Turn the lines below into a JSON list of strings with one string per line. Leave out the blank lines.

== PROVIDED DATA ==

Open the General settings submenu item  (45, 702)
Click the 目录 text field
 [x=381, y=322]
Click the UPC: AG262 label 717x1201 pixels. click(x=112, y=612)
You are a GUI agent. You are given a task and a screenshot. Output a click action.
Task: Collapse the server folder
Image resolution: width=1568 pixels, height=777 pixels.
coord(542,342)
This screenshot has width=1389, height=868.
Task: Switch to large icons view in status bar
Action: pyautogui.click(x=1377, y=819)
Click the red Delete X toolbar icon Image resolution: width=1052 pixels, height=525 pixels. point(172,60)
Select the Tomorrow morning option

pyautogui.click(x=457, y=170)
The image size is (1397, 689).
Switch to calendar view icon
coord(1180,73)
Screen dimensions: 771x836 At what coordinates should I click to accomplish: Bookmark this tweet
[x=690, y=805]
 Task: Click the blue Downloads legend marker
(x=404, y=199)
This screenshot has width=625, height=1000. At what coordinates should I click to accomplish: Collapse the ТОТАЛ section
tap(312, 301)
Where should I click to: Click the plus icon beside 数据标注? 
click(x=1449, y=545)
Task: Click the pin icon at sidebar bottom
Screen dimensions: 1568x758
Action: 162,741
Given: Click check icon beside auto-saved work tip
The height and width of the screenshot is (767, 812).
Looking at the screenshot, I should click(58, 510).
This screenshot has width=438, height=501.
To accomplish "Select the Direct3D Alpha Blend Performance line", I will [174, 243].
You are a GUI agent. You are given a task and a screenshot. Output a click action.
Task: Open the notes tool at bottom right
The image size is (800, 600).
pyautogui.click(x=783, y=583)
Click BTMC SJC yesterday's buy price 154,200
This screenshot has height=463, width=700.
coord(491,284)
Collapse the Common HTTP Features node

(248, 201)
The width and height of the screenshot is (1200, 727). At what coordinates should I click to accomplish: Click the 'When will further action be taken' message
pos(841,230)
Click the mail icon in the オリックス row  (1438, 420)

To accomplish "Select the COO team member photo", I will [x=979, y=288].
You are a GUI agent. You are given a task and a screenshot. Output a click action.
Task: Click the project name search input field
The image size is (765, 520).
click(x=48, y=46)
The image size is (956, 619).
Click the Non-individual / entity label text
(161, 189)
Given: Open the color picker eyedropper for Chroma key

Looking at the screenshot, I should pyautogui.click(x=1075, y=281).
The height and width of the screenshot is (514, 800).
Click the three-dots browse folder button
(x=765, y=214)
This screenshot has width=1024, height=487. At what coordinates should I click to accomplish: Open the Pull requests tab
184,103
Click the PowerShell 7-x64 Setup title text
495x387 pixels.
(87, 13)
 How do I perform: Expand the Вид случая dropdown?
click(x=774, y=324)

===

- [WRITTEN RESPONSE]
[
  "Open the General settings submenu item  (45, 702)",
  "Click the 目录 text field",
  " [x=381, y=322]",
  "Click the UPC: AG262 label 717x1201 pixels. click(x=112, y=612)",
  "You are a GUI agent. You are given a task and a screenshot. Output a click action.",
  "Task: Collapse the server folder",
  "Image resolution: width=1568 pixels, height=777 pixels.",
  "coord(542,342)",
  "This screenshot has width=1389, height=868.",
  "Task: Switch to large icons view in status bar",
  "Action: pyautogui.click(x=1377, y=819)",
  "Click the red Delete X toolbar icon Image resolution: width=1052 pixels, height=525 pixels. point(172,60)",
  "Select the Tomorrow morning option",
  "pyautogui.click(x=457, y=170)",
  "The image size is (1397, 689).",
  "Switch to calendar view icon",
  "coord(1180,73)",
  "Screen dimensions: 771x836 At what coordinates should I click to accomplish: Bookmark this tweet",
  "[x=690, y=805]",
  " Task: Click the blue Downloads legend marker",
  "(x=404, y=199)",
  "This screenshot has width=625, height=1000. At what coordinates should I click to accomplish: Collapse the ТОТАЛ section",
  "tap(312, 301)",
  "Where should I click to: Click the plus icon beside 数据标注? ",
  "click(x=1449, y=545)",
  "Task: Click the pin icon at sidebar bottom",
  "Screen dimensions: 1568x758",
  "Action: 162,741",
  "Given: Click check icon beside auto-saved work tip",
  "The height and width of the screenshot is (767, 812).",
  "Looking at the screenshot, I should click(58, 510).",
  "This screenshot has width=438, height=501.",
  "To accomplish \"Select the Direct3D Alpha Blend Performance line\", I will [174, 243].",
  "You are a GUI agent. You are given a task and a screenshot. Output a click action.",
  "Task: Open the notes tool at bottom right",
  "The image size is (800, 600).",
  "pyautogui.click(x=783, y=583)",
  "Click BTMC SJC yesterday's buy price 154,200",
  "This screenshot has height=463, width=700.",
  "coord(491,284)",
  "Collapse the Common HTTP Features node",
  "(248, 201)",
  "The width and height of the screenshot is (1200, 727). At what coordinates should I click to accomplish: Click the 'When will further action be taken' message",
  "pos(841,230)",
  "Click the mail icon in the オリックス row  (1438, 420)",
  "To accomplish \"Select the COO team member photo\", I will [x=979, y=288].",
  "You are a GUI agent. You are given a task and a screenshot. Output a click action.",
  "Task: Click the project name search input field",
  "The image size is (765, 520).",
  "click(x=48, y=46)",
  "The image size is (956, 619).",
  "Click the Non-individual / entity label text",
  "(161, 189)",
  "Given: Open the color picker eyedropper for Chroma key",
  "Looking at the screenshot, I should pyautogui.click(x=1075, y=281).",
  "The height and width of the screenshot is (514, 800).",
  "Click the three-dots browse folder button",
  "(x=765, y=214)",
  "This screenshot has width=1024, height=487. At what coordinates should I click to accomplish: Open the Pull requests tab",
  "184,103",
  "Click the PowerShell 7-x64 Setup title text",
  "495x387 pixels.",
  "(87, 13)",
  " How do I perform: Expand the Вид случая dropdown?",
  "click(x=774, y=324)"
]